* [SOURCE DOCUMENT]
○ ○ ○ ○ ○ ○ ○

In 1969, Babarović left the band. He appeared at the 1969 Subotica Youth Festival as a solo artist, performing the songs "Nikad neću biti sretan" ("I'll Never Be Happy") and "Svjetlost" ("The Light"). During the same year, he released the solo EP Dvije čaše (Two Glasses), featuring four songs written by Alfons Vučer. Soon after, Rudi Šimunec also left. Wanting to turn towards a more contemporary sound, the remaining members hired an organist, former Bardi (The Bards) member Boris Kajzer. After a short tour across West Germany, the band released their 7" single featuring the songs "Bez djevojke" ("Without a Girl") and "Još uvijek se nadam" ("I Still Have Hope"), featuring Hižak on vocals. In October 1969, Badrić returned from the army and rejoined the band, Turina thus leaving the group; Turina would later form the band Drugi Način with former members of Novi Akordi (The New Chords). Badrić managed to persuade Babarović, who was disappointed with the poor reception of his solo EP, to return to the band. Kajzer was replaced by Alfons Vučer, who was already an established pop composer. In 1970, there was a new lineup change: Vučer and Hižak left the band, and were replaced by organist Krešo Pavlić and bass guitarist Vlado Bastajić, a former member of Grešnici. However, at this point, due to the growing popularity of Yugoslav progressive rock bands, Crveni Koralji's popularity and the media's interest for the band were very low, so Babarović once again left the band. He moved to Split, where he formed the band ZiS (short for Zagreb i Split, Zagreb and Split). Crveni Koralji released several more singles, but failed to make a comeback in popularity, disbanding in the mid-1970s.

1985-1989
The band reunited in 1985, with a lineup that featured Boris Babarović (vocals), Miroslav Lukačić (guitar), Krešo Pavlić (keyboards), Rudolf Šimunec (bass guitar) and a new member, Željko Marinac (drums). They started performing regularly at the Zagreb kafana Čarda, and in 1985, they released the LP Rock 'n' roll zbirka (1963-1966) (Rock 'n' roll Collection (1963-1966)), which was Crveni Koralji's first full length album. For the album, the band rerecorded most of the songs released in the 1963-1966 period. In 1986, they released the album Najbolje izvedbe (Best Performances), which featured their own songs, as well as covers of songs by Creedence Clearwater Revival, the Bee Gees and other acts. In 1986, they also appeared at the MESAM festival with the song "Rajka", which was released on the festival's official compilation album MESAM 86. The band marked its 25th anniversary with the album Ja sam tvoj čovjek (I'm Your Man). The album was released under the moniker Boris Babarović & Crveni Koralji. Besides their own songs, some of them co-written with Neki To Vole Vruće member Silvestar Dragoj, the album also featured a cover of Ritchie Valens' song "Donna" and The Beatles' song "And I Love Her".

○ ○ ○ ○ ○ ○ ○

* [EXERCISES TO COMPLETE]
[a] Answer these questions using the Crveni Koralji history above.
(i) Which former Bardi member did the remaining members hire as organist in 1969?
(ii) What band did Babarović form after moving to Split?
(iii) At which festival did the band appear in 1986 with the song "Rajka"?
[b] Continue the Crveni Koralji history from the point where it ends.

* [DATASET EXTRACT]
○ ○ ○ ○ ○ ○ ○

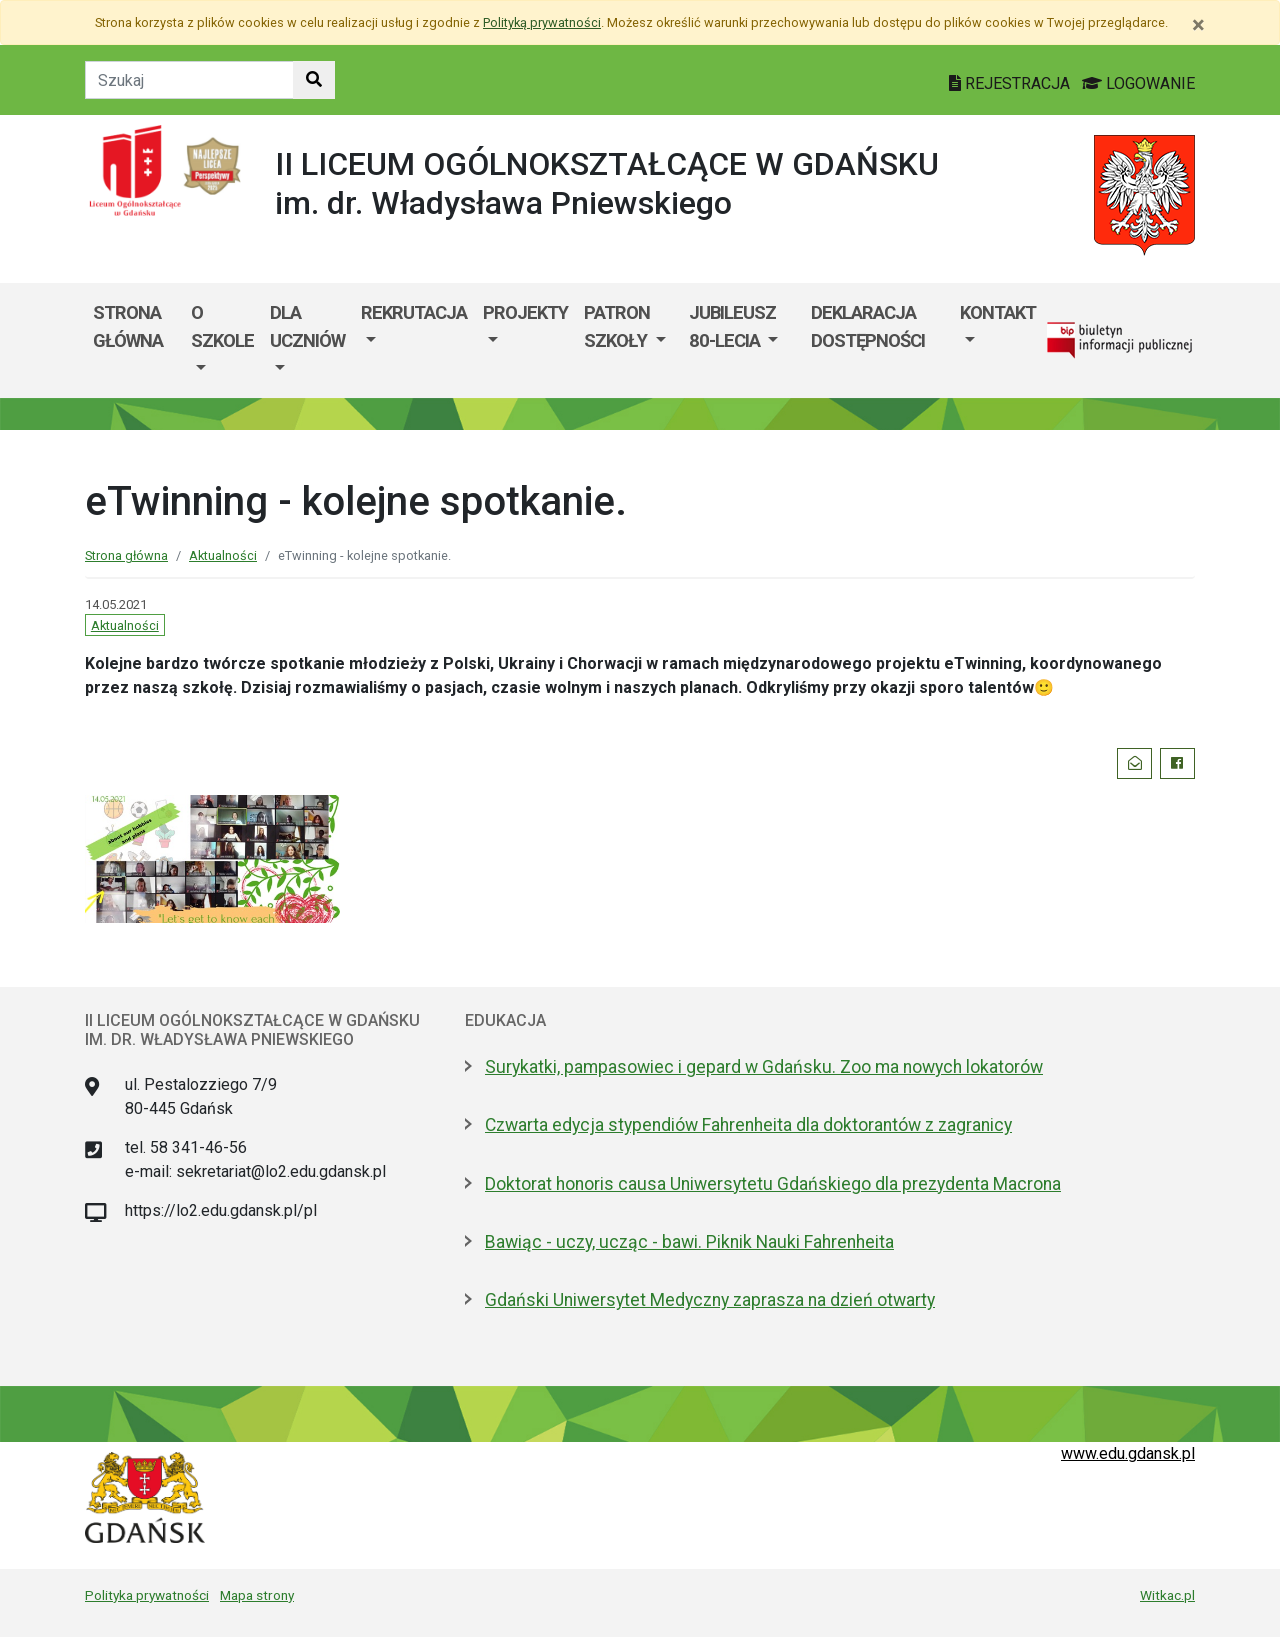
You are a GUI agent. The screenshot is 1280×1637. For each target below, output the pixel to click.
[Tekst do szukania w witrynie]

○ ○ ○ ○ ○ ○ ○

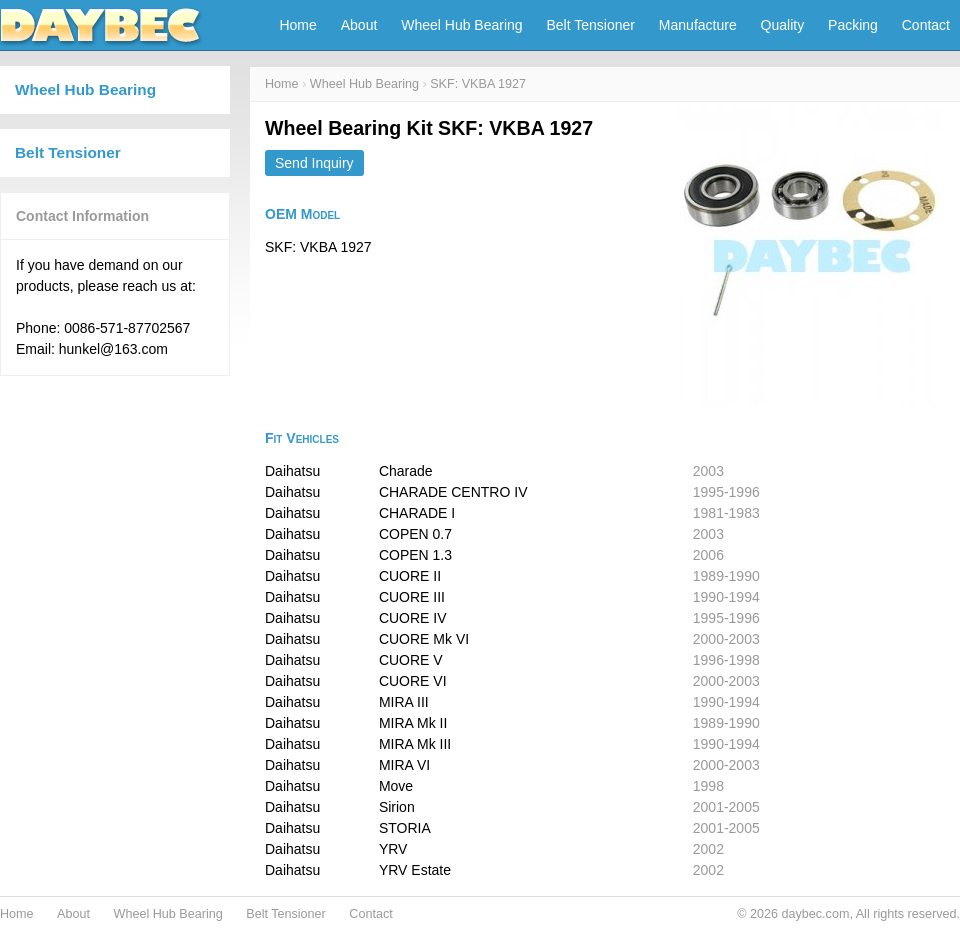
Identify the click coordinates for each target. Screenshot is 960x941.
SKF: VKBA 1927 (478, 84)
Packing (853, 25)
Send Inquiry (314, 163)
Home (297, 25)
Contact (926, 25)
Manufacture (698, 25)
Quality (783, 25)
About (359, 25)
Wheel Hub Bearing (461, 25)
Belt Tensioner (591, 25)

○ ○ ○ ○ ○ ○ ○

* [FINAL RESULTS]
[a]
(i) Boris Kajzer
(ii) ZiS
(iii) The MESAM festival

[b]
1990s and 2000s
During the following two decades, the band would occasionally reunite to perform live. In 2002, in order to mark the band's 40th anniversary, Babarović rerecorded some of the band's own songs, releasing them under the name Boris Babarović Barba & Crveni Koralji on the album Prvih 40 godina (The First 40 Years).

Discography

Studio albums
Rock 'n' roll zbirka (1963-1966) (1985)
Najbolje izvedbe (1986)
Ja sam tvoj čovjek (1988)
Prvih 40 godina (2002)

EPs
Najljepši san (1964)
Napuljska gitara (1965)
Otiđi od nje (1965)
Volim je (1966)
Sam (1968)
Moja gitara (1969)
Vrati mi se (1971)

Compilation albums
Prvih 30 godina (1994)
S vama u 3. millennium (1999)
The Ultimate Collection (2008)
Greatest Hits Collection (2018)

Singles
"Bez djevojke" / "Još uvijek se nadam (1969)
"Mnogo značiš za moj život, draga" / "Dvije čaše" (1970)
"Nikad nisam imao ništa" / "Pogrešan broj" (1970)
"Šjor Bepo moj" / "Na brigu kuća mala" (1972)
"Neka život teče" / "Vizija" (1972)
"Za svaki dan" / "Nemoj poći kući" (1973)
"Elvira" / "Tvoj strani svijet" (1974)

Other appearances
"Rajka" (MESAM 86, 1986)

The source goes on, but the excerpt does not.